Die Fetischisierung der Rangliste sei Ausdruck und Symptom einer „spezifischen Erscheinungsform von Unbildung“, nämlich mangelnder Urteilskraft, schreibt der Wiener Philosoph Konrad Paul Liessmann in seinem Buch „Theorie der Unbildung“.
„Tatsächlich ersetzt jede Reihung ein qualifiziertes Urteil, da sie besessen ist von der falschen Vorstellung, Urteilen hieße Quantifizieren“, meint Liessmann.
Nun muss man den neuhumanistischen Bildungsbegriff des Philosophen nicht teilen, aber Recht hat Liessman, wenn er schreibt, dass der Gedanke des Vergleichens und der Reihung in Verbindung mit dem Paradigma betriebswirtschaftlichen Denkens steht, das den Betriebsablauf von Hochschulen eher mit dem von Unternehmen vergleicht.

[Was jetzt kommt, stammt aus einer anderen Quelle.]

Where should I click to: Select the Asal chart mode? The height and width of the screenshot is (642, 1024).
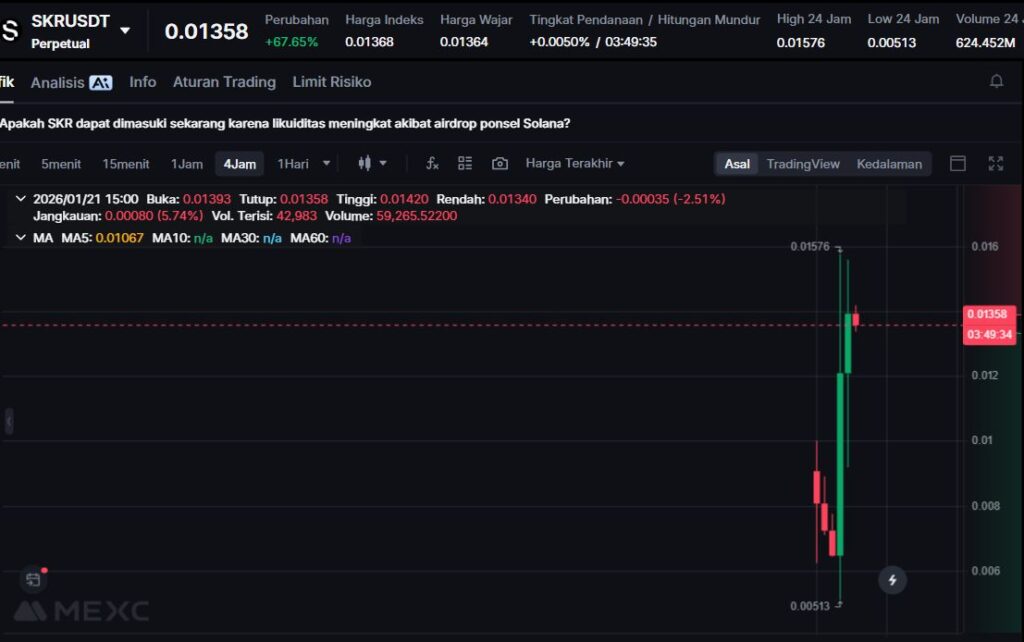pyautogui.click(x=737, y=164)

Geradezu ein Musterbeispiel für die Ökonomisierung des bildungspolitischen Denkens ist die seit über 10 Jahren andauernde Kampagne des CHE für die Einführung von Studiengebühren.
Zu Recht meint der Bildungsreferent des Bonner AStA, Daniel Weber zur Verteilung der Studiengebühreneinnahmen nach der Platzierung in den CHE-Rankings: „Eine solche Verfahrensweise ist kein Qualitätsmanagement – es zeigt, wie niedrig die Qualität der selbsternannten Uni-Manager ist!”